Abiu, bacuri, ibaijuba, mariuri, piúna, and umbu. These different names represent the diversity of Brazilian fruit growing. The national menu includes both native fruits like those, and exotic ones—originating from other places, such as the banana, which came from Asia. The quality of Brazilian fruits is acknowledged internationally, despite the still small presence of the sector in the international market. The country is the third largest fruit producer in the world, but exports only 2.5% of everything it produces. Mango, melon, lemon, and grapes lead the ranking of Brazilian foreign sales in the sector.
Undoubtedly, there is room to expand the presence of this list, considering both the “traditional” fruits and the little-known ones. However, the introduction of new food products into the diet of consumers is not an easy task, neither in Brazil nor especially abroad. Besides this direct work done with the consumer, one must overcome the registration process of these “exotic” products in the markets of interest. And this is exactly what a group of umbu producers is doing to obtain access to the demanding European countries.
In January 2018, the European Union (EU) implemented new legislation defining so-called “traditional food products from third countries” (Novel Food, in English), a specific terminology for novel food products for which access is sought in the EU. Regulation (CE) No. 258/97 of the European Parliament and Council, which addresses the norm, defines these products as “foods and food ingredients that have not been used for human consumption to a significant degree in the European Union before May 1997.”
These products include fruits that are often unknown to Europeans, such as umbu (also known as “Brazil plum”). The difference between the process for the entry of a traditional food product and that for other products of animal or vegetable origin is that Novel Food registration may be requested by a company, for example, while for products that do not fall under the legislation, only the exporting country can request it. Furthermore, the applicant for registration as a Novel Food is responsible for ensuring the safety of the product, while for any other product, the government bodies responsible in the country of origin must ensure compliance with the European Union’s requirements.
The important thing in this process is to prove, through a technical dossier prepared by the applicant, that the traditional food has been safely and normally consumed in the country of origin for at least 25 years. The dossier approach has some advantages because, in addition to data ascertaining the food’s safety, one may present supporting documents for the claim related to consumption—such as recipe books, reports, advertisements, and other elements that prove its existence.

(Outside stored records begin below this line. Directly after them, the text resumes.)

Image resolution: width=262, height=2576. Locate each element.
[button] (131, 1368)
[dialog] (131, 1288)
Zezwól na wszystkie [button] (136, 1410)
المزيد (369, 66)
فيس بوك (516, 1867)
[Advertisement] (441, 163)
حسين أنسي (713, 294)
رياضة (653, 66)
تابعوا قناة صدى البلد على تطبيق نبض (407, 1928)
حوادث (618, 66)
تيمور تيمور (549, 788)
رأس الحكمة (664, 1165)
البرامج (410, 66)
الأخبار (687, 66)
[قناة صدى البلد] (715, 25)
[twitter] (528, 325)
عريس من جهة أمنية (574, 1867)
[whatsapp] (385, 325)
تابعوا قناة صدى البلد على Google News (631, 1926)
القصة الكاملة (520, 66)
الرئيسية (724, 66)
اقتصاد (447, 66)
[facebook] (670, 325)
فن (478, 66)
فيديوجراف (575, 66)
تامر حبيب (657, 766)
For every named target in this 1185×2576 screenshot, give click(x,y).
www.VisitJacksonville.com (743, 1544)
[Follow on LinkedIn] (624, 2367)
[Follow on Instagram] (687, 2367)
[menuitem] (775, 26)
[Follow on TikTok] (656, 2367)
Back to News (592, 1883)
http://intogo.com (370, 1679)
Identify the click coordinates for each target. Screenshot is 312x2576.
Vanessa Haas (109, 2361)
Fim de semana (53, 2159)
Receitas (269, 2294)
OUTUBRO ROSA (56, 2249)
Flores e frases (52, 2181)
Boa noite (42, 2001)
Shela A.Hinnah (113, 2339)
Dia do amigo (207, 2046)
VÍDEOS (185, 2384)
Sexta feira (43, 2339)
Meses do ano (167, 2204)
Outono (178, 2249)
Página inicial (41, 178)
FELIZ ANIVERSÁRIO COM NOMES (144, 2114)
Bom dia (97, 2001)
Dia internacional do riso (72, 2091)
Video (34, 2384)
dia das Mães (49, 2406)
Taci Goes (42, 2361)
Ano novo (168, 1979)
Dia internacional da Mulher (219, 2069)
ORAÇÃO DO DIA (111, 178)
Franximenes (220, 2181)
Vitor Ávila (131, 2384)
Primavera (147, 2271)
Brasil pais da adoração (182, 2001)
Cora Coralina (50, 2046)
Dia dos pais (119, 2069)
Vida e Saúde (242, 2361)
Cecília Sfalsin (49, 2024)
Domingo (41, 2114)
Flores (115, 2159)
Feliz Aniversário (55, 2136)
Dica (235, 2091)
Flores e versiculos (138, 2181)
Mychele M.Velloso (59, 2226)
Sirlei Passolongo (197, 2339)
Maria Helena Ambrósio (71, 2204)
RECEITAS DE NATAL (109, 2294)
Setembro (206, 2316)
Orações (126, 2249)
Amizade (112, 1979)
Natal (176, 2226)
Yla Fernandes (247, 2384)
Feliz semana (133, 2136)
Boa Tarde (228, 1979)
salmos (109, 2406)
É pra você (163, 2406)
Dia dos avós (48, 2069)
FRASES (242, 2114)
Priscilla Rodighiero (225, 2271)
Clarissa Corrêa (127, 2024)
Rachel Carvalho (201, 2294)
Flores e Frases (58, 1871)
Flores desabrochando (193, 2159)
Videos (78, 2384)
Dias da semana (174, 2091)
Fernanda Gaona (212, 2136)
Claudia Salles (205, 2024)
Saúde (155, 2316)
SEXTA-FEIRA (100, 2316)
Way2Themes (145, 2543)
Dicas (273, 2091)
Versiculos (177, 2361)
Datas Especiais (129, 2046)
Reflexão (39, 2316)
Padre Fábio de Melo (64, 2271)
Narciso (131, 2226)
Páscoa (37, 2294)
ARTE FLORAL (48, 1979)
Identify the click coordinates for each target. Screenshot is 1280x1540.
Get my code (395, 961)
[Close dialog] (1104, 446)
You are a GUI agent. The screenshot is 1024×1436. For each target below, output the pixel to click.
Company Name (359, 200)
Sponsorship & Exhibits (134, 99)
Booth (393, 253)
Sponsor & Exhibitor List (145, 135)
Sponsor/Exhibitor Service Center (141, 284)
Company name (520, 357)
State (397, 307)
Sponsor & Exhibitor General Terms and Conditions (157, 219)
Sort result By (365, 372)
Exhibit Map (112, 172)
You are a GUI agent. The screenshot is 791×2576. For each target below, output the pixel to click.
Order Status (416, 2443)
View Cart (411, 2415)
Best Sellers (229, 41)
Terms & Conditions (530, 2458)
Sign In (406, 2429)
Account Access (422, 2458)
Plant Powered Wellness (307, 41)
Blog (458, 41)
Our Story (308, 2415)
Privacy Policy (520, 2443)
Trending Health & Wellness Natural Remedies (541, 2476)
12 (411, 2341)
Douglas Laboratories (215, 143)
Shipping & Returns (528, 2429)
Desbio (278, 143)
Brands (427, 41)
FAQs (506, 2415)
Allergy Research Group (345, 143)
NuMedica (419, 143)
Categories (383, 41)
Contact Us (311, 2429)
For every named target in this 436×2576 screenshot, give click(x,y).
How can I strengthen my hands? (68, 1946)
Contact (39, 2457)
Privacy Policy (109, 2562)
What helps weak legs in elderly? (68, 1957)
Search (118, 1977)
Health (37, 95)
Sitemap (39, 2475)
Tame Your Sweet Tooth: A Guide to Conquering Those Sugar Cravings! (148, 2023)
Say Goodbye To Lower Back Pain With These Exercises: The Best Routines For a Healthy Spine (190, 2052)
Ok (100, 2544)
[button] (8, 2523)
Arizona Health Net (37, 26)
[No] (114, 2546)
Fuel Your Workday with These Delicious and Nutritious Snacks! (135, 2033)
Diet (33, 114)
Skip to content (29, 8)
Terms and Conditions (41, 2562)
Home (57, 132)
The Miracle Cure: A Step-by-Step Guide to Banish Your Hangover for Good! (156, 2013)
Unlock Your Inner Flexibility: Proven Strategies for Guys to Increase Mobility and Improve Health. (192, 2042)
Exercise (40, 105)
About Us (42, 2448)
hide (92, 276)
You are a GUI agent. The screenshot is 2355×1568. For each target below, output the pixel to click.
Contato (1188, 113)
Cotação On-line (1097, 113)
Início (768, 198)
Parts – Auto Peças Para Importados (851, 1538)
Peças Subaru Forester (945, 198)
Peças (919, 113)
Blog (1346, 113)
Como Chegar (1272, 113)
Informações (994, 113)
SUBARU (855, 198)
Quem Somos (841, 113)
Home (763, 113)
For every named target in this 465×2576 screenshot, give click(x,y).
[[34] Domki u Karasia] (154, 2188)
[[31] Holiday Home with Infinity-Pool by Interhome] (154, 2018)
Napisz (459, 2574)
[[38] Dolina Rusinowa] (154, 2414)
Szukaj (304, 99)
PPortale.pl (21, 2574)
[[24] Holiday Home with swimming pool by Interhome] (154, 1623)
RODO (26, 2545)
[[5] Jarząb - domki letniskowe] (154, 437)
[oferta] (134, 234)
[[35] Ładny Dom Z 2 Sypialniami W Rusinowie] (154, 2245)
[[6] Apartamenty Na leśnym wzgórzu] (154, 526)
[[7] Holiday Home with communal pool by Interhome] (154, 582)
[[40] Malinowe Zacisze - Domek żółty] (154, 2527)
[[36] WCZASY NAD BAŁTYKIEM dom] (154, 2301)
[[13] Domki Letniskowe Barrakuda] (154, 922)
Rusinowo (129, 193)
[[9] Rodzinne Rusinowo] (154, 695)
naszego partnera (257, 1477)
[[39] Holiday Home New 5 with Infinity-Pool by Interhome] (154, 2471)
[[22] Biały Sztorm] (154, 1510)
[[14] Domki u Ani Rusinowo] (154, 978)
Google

The umbuzeiro (umbu tree), called the “sacred tree of the sertão (backlands)” by writer Euclides da Cunha, is native to the caatinga biome and is known for its ability to produce fruit in circumstances of water and climatic stress. Its growing activities have contributed to the economic development of the Brazilian semi-arid region, strengthened mainly by the creation of cooperatives that process umbu in small and medium family-agroindustries and use it as raw material for the production of jams, jellies, and sweets with higher added value. The state of Bahia is the main producer the fruit, accounting for approximately 88% of the country’s total—with production percentages recorded in 195 cities—, followed by the states of Pernambuco (5%), Rio Grande do Norte (3%), Minas Gerais (2%), Paraíba, and Piauí (1% each).
The Cooperativa Agropecuária Familiar de Canudos, Uauá e Curaçá (Family Farming Cooperative of Canudos, Uauá, and Curaçá, COOPERCUC) is a success story in the production of umbu and its derivatives. It emerged in 1986 from an initiative of female producers in the region. Since then, with the support of several state and national institutions—, has been taking its products to the shelves of Brazil and the world. However, it’s still not possible to export products derived from umbu to the EU, and today COOPERCUC only exports sweets and jams made of fruits already consumed in the bloc, such as banana and passion fruit.
The cooperative is supported by the Agro.BR Project, led by CNA, which aims to promote the internationalization of small and medium rural businesses and is partnered with the Brazilian Agency for the Promotion of Exports and Investments (APEX-Brasil). Through a partnership between COOPERCUC, CNA, and the Brazilian Service of Support to Micro and Small Enterprises in Bahia (SEBRAE-BA) a request is being prepared to register umbu as a traditional food in the EU.
The possibility of registering umbu as a Novel Food, currently ongoing, will bring new opportunities for producers from the semi-arid region in Northeastern Brazil, besides opening the doors for other products made of Brazilian biodiversity in the EU and other international markets.
Sueme Mori is the Director of International Relations at the Brazilian Confederation of Agriculture and Livestock (CNA). With the cooperation of Camila Sande, International Relations Advisor to CNA.